*What needs to be done*: Lines holding the string "selector" are the ones to copy; find them all in the data.

*Input for this task*:
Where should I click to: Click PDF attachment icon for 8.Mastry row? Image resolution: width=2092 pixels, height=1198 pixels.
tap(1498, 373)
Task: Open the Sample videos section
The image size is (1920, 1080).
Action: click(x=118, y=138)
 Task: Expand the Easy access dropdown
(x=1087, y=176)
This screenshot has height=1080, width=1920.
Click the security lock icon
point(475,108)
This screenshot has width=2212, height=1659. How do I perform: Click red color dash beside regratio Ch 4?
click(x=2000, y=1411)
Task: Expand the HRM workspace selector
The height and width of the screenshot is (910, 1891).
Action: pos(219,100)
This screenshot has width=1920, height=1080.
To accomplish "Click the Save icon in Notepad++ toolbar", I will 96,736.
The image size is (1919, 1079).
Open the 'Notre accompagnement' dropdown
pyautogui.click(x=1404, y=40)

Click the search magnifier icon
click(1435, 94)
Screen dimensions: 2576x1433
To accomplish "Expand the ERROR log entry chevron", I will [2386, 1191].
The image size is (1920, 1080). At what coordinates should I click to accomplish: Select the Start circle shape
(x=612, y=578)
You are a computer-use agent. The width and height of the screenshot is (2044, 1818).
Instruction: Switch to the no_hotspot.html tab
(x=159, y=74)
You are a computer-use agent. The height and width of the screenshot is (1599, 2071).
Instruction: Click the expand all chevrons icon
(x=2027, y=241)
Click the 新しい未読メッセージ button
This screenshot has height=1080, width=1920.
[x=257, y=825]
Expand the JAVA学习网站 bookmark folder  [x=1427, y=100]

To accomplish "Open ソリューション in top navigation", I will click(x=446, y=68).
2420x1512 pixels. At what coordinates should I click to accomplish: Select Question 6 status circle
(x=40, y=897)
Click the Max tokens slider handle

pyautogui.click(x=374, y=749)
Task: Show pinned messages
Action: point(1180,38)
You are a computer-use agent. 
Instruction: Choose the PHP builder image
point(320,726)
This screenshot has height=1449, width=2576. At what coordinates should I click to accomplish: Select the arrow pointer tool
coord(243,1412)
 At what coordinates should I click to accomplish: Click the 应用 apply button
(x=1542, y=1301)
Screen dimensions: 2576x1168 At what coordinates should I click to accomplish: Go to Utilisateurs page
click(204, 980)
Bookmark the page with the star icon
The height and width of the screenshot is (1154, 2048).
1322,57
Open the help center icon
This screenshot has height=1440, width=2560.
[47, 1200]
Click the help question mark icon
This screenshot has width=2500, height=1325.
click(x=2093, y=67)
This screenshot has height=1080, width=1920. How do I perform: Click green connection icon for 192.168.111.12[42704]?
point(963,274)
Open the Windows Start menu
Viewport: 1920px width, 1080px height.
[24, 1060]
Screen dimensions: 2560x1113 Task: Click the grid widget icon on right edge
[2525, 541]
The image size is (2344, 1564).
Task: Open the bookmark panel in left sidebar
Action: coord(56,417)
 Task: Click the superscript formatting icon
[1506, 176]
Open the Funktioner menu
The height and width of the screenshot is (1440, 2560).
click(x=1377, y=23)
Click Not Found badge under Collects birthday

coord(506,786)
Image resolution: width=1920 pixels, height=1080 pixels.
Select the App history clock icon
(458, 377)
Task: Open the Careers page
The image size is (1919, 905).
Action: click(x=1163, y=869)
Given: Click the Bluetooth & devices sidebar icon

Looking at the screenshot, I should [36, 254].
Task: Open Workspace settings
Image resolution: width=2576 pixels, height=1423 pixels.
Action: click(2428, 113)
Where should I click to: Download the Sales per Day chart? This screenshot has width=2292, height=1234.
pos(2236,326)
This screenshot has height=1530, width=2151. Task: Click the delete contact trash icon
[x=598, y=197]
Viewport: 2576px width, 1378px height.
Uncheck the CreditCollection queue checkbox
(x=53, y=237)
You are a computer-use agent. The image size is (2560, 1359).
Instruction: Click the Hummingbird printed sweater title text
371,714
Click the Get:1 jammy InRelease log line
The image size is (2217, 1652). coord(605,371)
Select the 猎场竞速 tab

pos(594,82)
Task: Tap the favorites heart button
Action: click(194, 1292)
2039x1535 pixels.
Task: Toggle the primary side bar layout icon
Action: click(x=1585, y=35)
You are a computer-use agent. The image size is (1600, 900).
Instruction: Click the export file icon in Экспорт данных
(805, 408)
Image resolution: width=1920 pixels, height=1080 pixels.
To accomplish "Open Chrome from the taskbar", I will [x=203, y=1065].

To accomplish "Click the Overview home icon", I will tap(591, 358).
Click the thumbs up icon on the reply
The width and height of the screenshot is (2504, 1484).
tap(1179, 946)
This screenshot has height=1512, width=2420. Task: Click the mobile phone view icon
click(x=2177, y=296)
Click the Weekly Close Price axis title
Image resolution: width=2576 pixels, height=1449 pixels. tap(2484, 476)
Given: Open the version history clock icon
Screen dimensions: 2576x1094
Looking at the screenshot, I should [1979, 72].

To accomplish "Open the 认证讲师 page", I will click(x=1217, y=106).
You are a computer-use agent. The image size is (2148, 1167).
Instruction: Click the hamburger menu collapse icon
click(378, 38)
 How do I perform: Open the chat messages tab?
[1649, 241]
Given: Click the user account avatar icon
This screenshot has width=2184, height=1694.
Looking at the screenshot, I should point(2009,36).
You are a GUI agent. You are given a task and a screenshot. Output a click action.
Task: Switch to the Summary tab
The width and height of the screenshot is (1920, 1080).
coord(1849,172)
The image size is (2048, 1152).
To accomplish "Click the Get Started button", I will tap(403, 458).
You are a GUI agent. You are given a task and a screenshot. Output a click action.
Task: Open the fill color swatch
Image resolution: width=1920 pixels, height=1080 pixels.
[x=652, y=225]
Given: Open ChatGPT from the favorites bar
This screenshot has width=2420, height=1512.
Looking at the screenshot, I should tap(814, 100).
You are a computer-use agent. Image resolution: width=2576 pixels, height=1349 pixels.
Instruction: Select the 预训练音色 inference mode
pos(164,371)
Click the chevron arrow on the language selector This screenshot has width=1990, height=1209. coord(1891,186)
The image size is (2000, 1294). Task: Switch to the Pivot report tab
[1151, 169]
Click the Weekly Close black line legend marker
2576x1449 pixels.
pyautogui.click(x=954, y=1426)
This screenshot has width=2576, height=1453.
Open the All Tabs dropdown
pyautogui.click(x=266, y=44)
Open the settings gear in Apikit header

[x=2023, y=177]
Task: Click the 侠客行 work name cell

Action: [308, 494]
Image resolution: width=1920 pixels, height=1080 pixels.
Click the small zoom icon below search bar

*Output of the task*:
Task: Expand the HRM workspace selector
Click the chevron arrow on the language selector This screenshot has width=1990, height=1209. coord(1891,186)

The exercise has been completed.